FRAGMENTO:
* * *
No, La Habana nunca fue el Hollywood del cine pornográfico. Nunca tuvo ni el volumen de producción ni los costos de rodaje de los grandes productores de ahora, y jamás existieron empresas con la presencia financiera que tienen, por ejemplo, Cupid Enterprises, con su edificio de 6 plantas en Ventura Boulevard, en el San Fernando Valley de Los Angeles, o Playboy en Español, con sus tres pisos en la zona sur de Miami Beach. En los años cincuenta habaneros no existía ni el vídeo ni el DVD, y sobre todo, no existía la Internet.

Pero la producción de cine pornográfico en Cuba fue importante. Primero porque La Habana se convirtió, con Las Vegas, en el centro del entretenimiento mundial, y en La Habana los costos eran bajos y las regulaciones nulas. Y cómo las mujeres eran hermosas, las localizaciones neutras, y el diálogo inexistente en las películas---por lo tanto sin necesidad de subtítulos---el cine porno made in Cuba se convirtió en un renglón de exportación a todas partes del mundo.

El cine pornográfico rodado en La Habana dio trabajo a decenas de (excelentes) técnicos cinematográficos que de otra manera no hubiesen podido vivir de su oficio, con la producción de cine “normal” casi inexistente en la isla. No estamos hablando de equipos numerosos. Con tres o cuatro personas bastaba. Pero aquella fuente de trabajo, aunque innombrable, siempre fue bienvenida.

En aquella época, la producción cubana de cine comercial regular, en su gran mayoría coproducciones con México, eran unas pocas comedietas de parca gracia en las que sin ton ni son---aunque seguramente al son de un mambo o de un cha-cha-chá de moda---ocurría aquello que llamaban una “escena de piscina”, ese momento en la trama que los productores exigían a los guionistas y en el que la acción sucedía alrededor de una piscina sin motivo lógico, aunque con el lógico motivo comercial de mostrar 5 ó 6 coristas en bikini paseándose ante la cámara.

Los mexicanos sabían que La Habana de noche (y no Acapulco) era el telón de fondo que el espectador latinoamericano prefería en este tipo de películas. Cuando el gobierno de Prío Socarrás (anterior a Batista) hizo una colecta pública, gravando de un centavo los billetes de la Lotería para construir un estudio en la zona del Biltmore (hoy Cubanacán) y comprar los equipos de rodaje y revelado necesarios al lanzamiento de un cine cubano, los mexicanos tomaron medidas.

Ocultándose detrás de la marca “estadounidense” Columbia Pictures de México, crearon un monopolio de distribución que alquiló los estudios y sus equipos durante los 365 días del año, impidiendo así que los cubanos los pudiesen utilizar para la creación de una industria nacional independiente.

En abril de 1959 presencié la toma de posesión de aquellos estudios por el ICAIC–recién creado Instituto Castrista de Arte e Industria Cinematográficos---y participé en la apertura de las cajas en las que se encontraban los equipos de laboratorio en blanco y negro que nunca los mexicanos habían ni siquiera desembalado.
* * *
EXTRACTO DE DATOS:
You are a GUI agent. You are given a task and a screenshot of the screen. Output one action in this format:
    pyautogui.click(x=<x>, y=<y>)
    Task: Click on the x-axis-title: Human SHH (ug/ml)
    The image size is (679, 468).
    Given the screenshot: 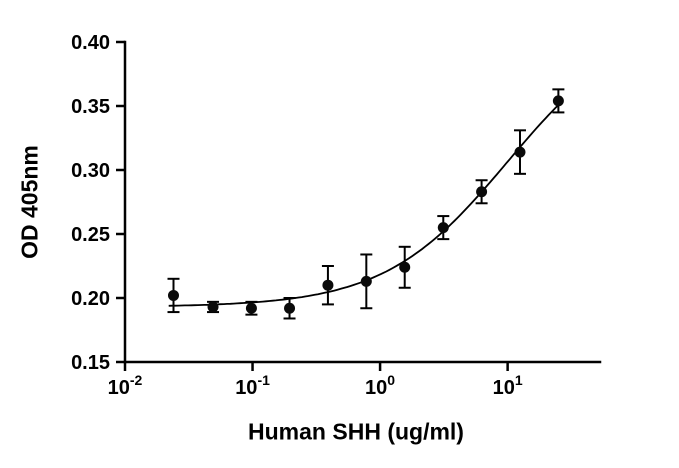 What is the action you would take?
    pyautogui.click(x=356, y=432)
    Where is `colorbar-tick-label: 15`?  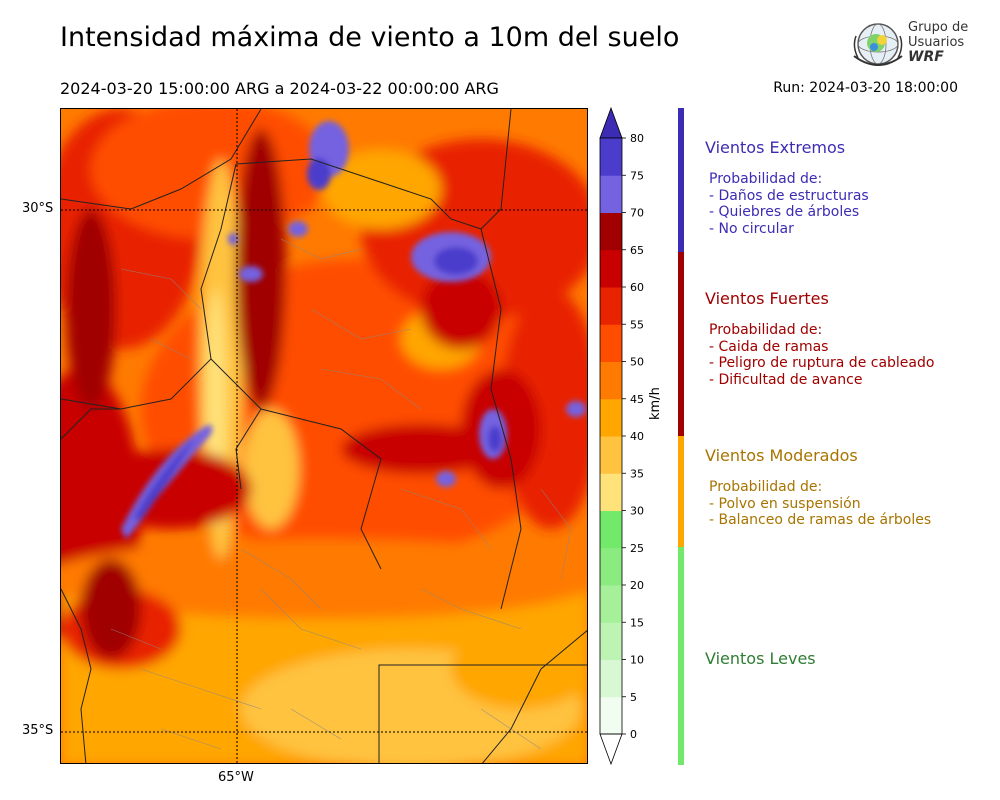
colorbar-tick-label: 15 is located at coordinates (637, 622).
* * *
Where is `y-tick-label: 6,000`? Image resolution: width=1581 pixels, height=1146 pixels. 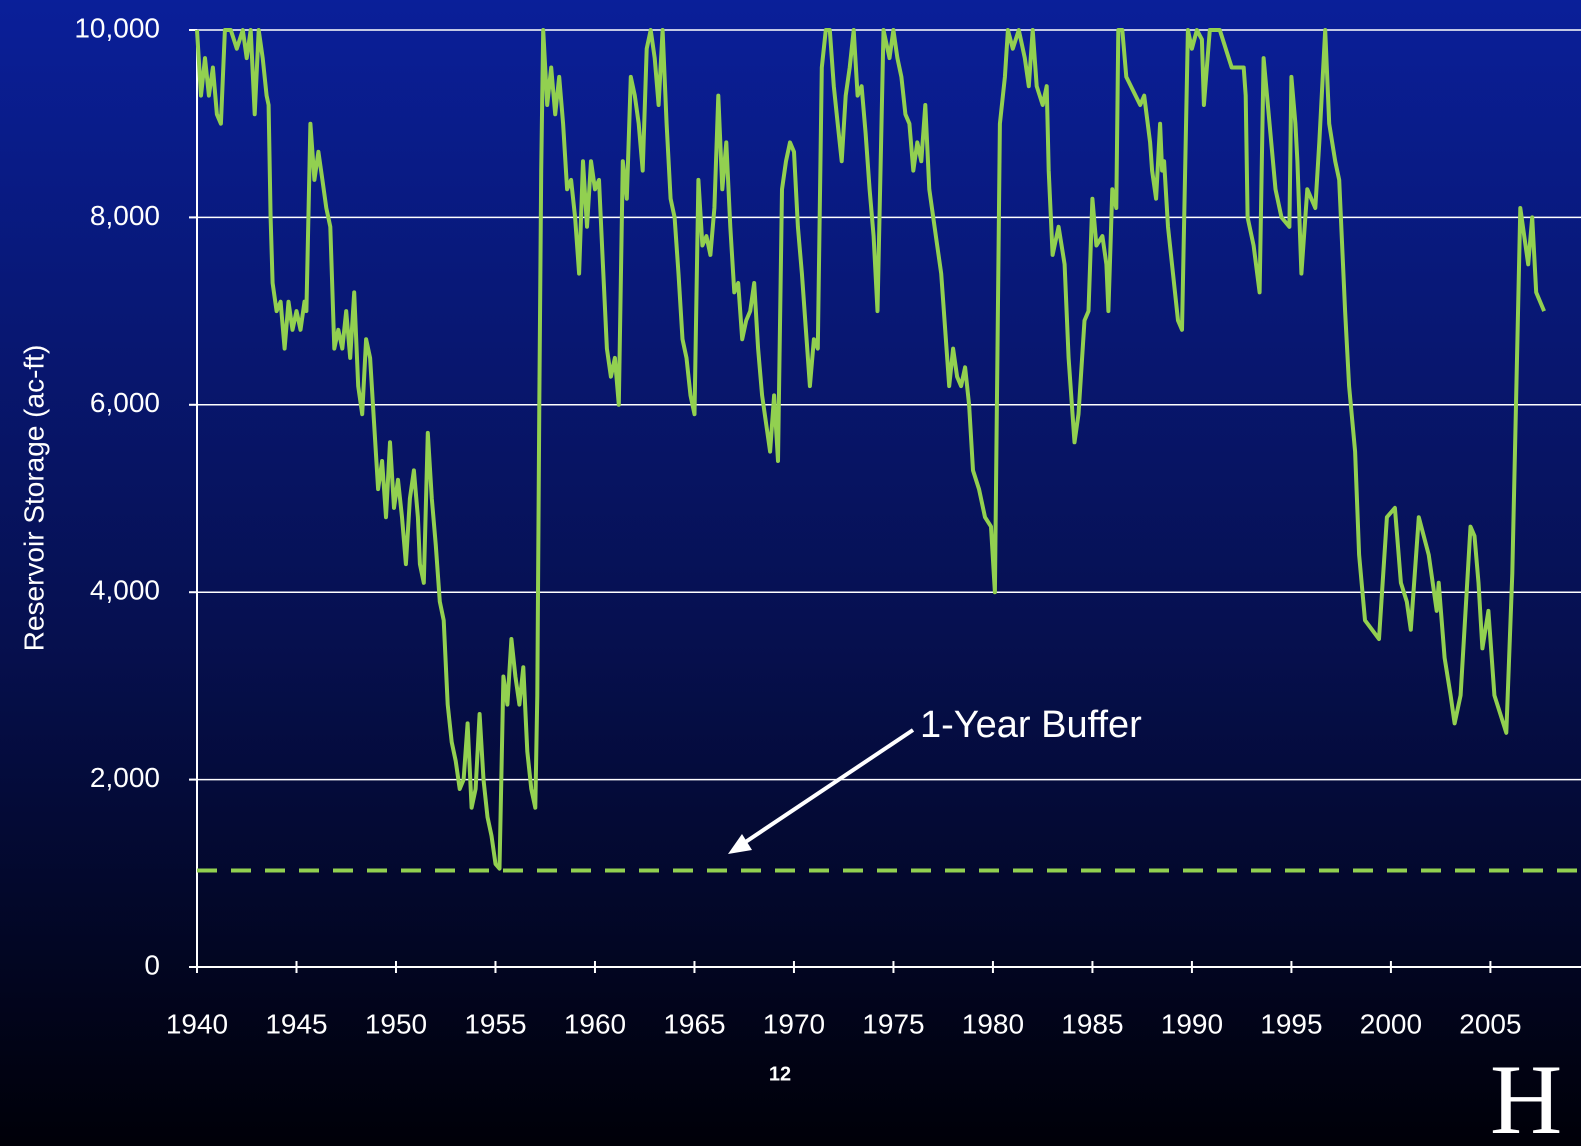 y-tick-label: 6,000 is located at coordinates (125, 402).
* * *
INSTRUCCIONES:
Según el fragmento, ¿en qué mes y año tomó el ICAIC posesión de los estudios? Las líneas no hacen falta para resolver esto.

TU RESPUESTA:
En abril de 1959.